While dogwoods and lilacs bloom in the cities, the surrounding prairies are a showcase of wild flowers quietly clinging to their native land.

They were here long before Europeans arrived but the general public often knows little about them. Take the arrowleaf balsamroot, a member of the sunflower family that blankets North American meadows. Did you know it can live up to 100 years and that all parts of the plant are edible?

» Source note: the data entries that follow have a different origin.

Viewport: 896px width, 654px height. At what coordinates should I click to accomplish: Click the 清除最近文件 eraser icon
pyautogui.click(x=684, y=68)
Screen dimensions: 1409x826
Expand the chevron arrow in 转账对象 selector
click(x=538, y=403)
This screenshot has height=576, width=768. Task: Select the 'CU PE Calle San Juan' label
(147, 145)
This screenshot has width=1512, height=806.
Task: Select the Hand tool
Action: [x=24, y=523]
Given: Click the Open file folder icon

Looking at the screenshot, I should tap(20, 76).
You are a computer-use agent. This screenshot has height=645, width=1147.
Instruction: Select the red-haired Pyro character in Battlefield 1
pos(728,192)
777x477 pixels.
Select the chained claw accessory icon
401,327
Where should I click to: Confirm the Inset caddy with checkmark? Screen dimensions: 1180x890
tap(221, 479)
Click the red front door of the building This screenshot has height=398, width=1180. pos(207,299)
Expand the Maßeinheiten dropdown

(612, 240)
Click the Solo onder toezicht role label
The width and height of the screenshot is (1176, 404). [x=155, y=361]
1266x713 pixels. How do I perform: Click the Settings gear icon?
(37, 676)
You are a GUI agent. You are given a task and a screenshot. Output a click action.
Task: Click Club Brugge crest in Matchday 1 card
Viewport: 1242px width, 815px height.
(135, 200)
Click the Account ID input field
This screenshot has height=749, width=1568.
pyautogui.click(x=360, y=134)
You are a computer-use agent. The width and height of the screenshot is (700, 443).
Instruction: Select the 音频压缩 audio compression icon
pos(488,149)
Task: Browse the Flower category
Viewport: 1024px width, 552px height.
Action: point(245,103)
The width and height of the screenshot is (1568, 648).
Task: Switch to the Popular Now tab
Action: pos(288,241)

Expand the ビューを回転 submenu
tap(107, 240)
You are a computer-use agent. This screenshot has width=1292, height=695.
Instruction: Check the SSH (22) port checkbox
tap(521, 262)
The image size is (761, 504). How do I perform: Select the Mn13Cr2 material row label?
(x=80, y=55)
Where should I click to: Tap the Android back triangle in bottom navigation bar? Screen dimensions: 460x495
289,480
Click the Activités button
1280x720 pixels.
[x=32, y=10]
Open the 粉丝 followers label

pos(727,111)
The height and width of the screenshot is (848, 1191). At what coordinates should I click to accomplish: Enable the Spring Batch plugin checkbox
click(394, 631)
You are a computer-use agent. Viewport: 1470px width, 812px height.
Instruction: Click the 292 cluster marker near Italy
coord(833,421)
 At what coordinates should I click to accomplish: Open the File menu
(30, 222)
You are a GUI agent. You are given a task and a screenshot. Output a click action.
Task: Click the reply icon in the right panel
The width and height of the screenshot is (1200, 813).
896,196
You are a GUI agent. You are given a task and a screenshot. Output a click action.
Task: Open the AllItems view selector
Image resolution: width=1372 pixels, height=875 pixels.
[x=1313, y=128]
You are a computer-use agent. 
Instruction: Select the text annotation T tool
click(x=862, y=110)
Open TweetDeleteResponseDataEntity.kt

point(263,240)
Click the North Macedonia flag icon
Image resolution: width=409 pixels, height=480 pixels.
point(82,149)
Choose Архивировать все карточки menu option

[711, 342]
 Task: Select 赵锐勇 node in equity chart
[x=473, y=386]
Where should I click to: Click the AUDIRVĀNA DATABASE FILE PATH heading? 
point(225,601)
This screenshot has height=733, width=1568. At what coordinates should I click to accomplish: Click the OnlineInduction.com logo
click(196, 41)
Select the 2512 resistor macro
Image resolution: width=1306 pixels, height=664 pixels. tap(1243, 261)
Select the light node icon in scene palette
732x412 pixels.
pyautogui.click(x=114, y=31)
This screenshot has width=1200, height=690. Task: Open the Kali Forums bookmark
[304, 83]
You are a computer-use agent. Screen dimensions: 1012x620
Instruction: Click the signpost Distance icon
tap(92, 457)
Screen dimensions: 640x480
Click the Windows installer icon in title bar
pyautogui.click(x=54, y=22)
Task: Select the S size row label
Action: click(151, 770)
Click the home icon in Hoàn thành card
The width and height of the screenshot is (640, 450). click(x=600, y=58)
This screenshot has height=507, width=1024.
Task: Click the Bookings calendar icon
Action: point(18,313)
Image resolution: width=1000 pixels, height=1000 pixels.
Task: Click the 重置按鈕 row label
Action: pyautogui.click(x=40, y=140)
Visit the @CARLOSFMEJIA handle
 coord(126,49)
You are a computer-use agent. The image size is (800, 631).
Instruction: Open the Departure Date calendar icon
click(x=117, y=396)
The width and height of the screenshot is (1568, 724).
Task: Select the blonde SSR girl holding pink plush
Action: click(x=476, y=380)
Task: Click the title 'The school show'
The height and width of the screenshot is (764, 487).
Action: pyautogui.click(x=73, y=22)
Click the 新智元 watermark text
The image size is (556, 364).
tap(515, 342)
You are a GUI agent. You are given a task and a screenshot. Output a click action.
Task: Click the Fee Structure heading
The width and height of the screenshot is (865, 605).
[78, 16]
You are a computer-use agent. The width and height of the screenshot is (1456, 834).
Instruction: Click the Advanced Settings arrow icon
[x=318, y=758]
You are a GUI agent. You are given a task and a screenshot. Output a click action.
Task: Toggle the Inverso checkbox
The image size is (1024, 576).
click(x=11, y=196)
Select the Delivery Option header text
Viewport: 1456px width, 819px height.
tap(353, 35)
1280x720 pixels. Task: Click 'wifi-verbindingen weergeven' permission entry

Today, hundreds of native flower species co-exist with invasive weeds and agricultural crops. The new “Palouse Prairie Field Guide” is a carry-along guide for the curious about what they’ll find growing in Idaho, Washington, Oregon and Montana prairies. This includes the Palouse Prairie, Rathdrum Prairie, Zumwalt Prairie and Camas Prairie. The book was written by three area conservationists, Dave M. Skinner, Jacie W. Jensen and Gerry Queener.

Jensen owns Thorn Creek Seed Farm where she sells native seeds from an agricultural farm south of Moscow. She began the guide as a way to help landowners identify what is native -- here when Lewis and Clark arrived -- versus what’s not. Most native prairie land is privately owned, she said, much of it is farmland and any conservation and preservation efforts are crucial to future seed supply.

click to enlarge Books: New guide to native prairie flowers shows the good guys and the bad
Low larkspur blooms from mid-April to May in region. Like all larkspurs it is poisonous to livestock.

“One thing we started seeing is that our native and our other lands are so interdependent on each other. In agriculture there’s a lot to learn from studying native lands. What we learned in agriculture taught us how to restore native lands. There’s an interdependence and I wanted to provide something for other people to learn about both types of lands,” she said.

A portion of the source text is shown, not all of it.